▶ _Given text_:
————————
Originally Posted by *ssh* 
Have you read Raising Your Spirited Child by Mary Kurcinka? It has some really practical advice.

Yes I have and yes it helped, but we need a bigger resolution. This is the best idea we have had for her. She was the extroverted challenging child, she needs someone all the time, she wakes up and is just on, she doesn't nap(hasn't consistently since 18 months)-she is a full on firecracker force to be reckoned with at times-and frankly I'm t.i.r.e.d. of battling her at times, this seems like the most concrete solution to these repetitive issues.

Her issues are: ignoring basic requests, like don't(tackle, feed, hurt) your brother. Also she needs to sleep in her own bed, because sleeping with us is making none of us get sleep. They aren't huge problems, but enough to make daily tasks with her a BIG problem.

I would do a big reward probably once a month or something, like getting to go get ice cream or something else we never do, but I'm not setting her up for that reward-it would be a surprise type thing like the PP mentioned.
————————
▶ _Short task_: Reproduce the forum post word for word from "Originally Posted by" to "these repetitive issues.". The entries that come next are from a separate source and have no connection to the forum post.
————————
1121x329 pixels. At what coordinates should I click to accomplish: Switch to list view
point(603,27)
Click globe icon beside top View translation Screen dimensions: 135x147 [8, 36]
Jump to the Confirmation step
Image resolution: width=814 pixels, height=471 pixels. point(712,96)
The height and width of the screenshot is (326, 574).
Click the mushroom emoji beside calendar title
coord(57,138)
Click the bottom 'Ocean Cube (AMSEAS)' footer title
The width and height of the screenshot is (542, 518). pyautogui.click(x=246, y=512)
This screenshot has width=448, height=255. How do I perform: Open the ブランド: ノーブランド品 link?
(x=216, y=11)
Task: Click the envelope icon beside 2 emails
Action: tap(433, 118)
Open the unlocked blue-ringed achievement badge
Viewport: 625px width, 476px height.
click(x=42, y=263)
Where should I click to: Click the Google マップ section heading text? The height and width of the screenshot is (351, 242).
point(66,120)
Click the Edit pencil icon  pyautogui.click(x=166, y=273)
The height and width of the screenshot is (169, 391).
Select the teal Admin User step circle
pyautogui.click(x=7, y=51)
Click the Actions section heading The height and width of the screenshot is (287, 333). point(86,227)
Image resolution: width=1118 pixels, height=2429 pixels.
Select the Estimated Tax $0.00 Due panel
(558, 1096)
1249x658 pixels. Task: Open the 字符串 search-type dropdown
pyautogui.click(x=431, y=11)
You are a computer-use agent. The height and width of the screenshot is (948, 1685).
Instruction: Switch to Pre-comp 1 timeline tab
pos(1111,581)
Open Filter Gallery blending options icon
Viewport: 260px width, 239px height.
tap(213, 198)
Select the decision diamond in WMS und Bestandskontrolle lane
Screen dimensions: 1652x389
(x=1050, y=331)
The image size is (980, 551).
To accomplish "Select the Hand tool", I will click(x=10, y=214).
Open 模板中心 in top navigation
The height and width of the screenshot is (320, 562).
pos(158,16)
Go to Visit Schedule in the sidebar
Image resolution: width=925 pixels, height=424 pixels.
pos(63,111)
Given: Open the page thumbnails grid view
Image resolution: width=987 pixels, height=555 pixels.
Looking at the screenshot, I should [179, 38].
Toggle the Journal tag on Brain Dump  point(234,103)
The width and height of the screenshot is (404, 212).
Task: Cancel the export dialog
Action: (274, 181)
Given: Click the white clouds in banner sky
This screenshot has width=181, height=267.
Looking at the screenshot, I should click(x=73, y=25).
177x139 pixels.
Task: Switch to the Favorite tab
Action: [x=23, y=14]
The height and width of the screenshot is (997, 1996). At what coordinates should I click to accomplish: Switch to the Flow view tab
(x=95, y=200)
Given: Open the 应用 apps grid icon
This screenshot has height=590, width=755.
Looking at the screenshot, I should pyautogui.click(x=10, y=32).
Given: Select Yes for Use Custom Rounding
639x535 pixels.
————————
▶ _Solved problem_:
Originally Posted by *ssh* 
Have you read Raising Your Spirited Child by Mary Kurcinka? It has some really practical advice.

Yes I have and yes it helped, but we need a bigger resolution. This is the best idea we have had for her. She was the extroverted challenging child, she needs someone all the time, she wakes up and is just on, she doesn't nap(hasn't consistently since 18 months)-she is a full on firecracker force to be reckoned with at times-and frankly I'm t.i.r.e.d. of battling her at times, this seems like the most concrete solution to these repetitive issues.